オリックス“代打の切り札”ジョーンズ 歓喜の決勝弾も去就は微妙

2021年11月26日 05時15分

勝ち越しソロを放ち頓宮(左)と抱き合うジョーンズ(東スポWeb)
勝ち越しソロを放ち頓宮(左)と抱き合うジョーンズ(東スポWeb)

 オリックスの代打の切り札、ジョーンズがチームを絶対絶命のピンチから救った。ヤクルトとの日本シリーズ第5戦(25日=東京ドーム)、5―5で迎えた9回の土壇場でマクガフから決勝弾を放ち、神戸での第6戦に持ち込んだ。
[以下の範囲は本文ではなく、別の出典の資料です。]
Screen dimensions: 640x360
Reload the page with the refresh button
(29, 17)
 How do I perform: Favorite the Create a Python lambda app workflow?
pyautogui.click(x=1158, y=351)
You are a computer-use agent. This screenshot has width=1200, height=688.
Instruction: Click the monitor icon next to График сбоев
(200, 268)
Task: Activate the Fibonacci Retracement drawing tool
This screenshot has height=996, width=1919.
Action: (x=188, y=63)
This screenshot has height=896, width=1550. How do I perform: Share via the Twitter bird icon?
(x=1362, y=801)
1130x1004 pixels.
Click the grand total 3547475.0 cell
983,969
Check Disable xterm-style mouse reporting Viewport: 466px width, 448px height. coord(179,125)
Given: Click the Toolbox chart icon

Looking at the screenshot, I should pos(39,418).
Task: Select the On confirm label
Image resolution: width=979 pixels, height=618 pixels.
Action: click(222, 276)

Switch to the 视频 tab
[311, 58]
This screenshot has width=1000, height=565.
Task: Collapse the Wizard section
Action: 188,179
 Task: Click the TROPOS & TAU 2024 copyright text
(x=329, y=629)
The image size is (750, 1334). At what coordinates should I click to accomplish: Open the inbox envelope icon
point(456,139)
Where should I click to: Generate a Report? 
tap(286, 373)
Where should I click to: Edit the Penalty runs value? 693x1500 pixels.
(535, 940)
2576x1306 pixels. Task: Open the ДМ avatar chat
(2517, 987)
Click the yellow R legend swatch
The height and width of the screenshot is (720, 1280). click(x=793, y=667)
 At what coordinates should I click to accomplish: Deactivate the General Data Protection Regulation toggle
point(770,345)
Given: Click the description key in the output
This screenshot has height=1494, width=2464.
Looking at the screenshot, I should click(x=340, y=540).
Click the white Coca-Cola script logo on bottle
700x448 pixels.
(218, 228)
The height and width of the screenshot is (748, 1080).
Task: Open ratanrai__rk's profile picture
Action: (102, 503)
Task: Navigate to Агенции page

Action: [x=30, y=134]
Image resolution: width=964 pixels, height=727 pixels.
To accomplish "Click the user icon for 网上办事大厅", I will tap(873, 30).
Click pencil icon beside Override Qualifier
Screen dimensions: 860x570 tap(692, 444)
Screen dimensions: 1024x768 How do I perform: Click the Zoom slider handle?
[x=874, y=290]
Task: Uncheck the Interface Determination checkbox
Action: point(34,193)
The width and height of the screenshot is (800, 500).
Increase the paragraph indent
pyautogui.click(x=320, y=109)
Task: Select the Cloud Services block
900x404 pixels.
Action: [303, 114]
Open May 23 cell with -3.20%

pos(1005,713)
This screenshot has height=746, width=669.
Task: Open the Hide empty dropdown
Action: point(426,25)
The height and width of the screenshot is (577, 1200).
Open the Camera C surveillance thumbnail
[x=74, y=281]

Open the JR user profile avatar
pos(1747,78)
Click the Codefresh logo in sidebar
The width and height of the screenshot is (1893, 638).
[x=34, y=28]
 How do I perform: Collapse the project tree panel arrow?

 36歳のベテランは「絶対に終わらせない気持ちだった。自分のようなベテランは野球がひょっとしたらこれが最後になるかもしれない、という状況。勝ってもう1試合というところは考えていた」と選手生命をかけて挑んだ打席だったと心中を明かした。

 メジャー282本塁打の実績ながら2年目の今季は代打としての役割に徹し、チームの勝利に貢献してきた。代打での打率は4割2分9厘、出塁率5割6分8厘。相手投手に与えるプレッシャーはハンパなく、大舞台でもさすがの勝負強さを発揮した。

 チームメートからの信頼も熱いナイスガイだが、一方で年齢的な衰えは隠せず「もう今年で終わりだろう」「向こうで球団経営をやりたいらしい」とも見られてきた。2年8億円の破格契約(推定)の背景もあり、その去就は微妙な状況。人生の節目となる1球かもしれない…ジョーンズはそんな覚悟で打席に立ち、見事に結果を出した。

 神戸での第6戦は最も実力を評価する山本が先発することで「神戸のファンの前で山本が投げる。オフェンスもしっかりし、山本とともに勝っていきたい」。大物助っ人が背水で決戦に臨む。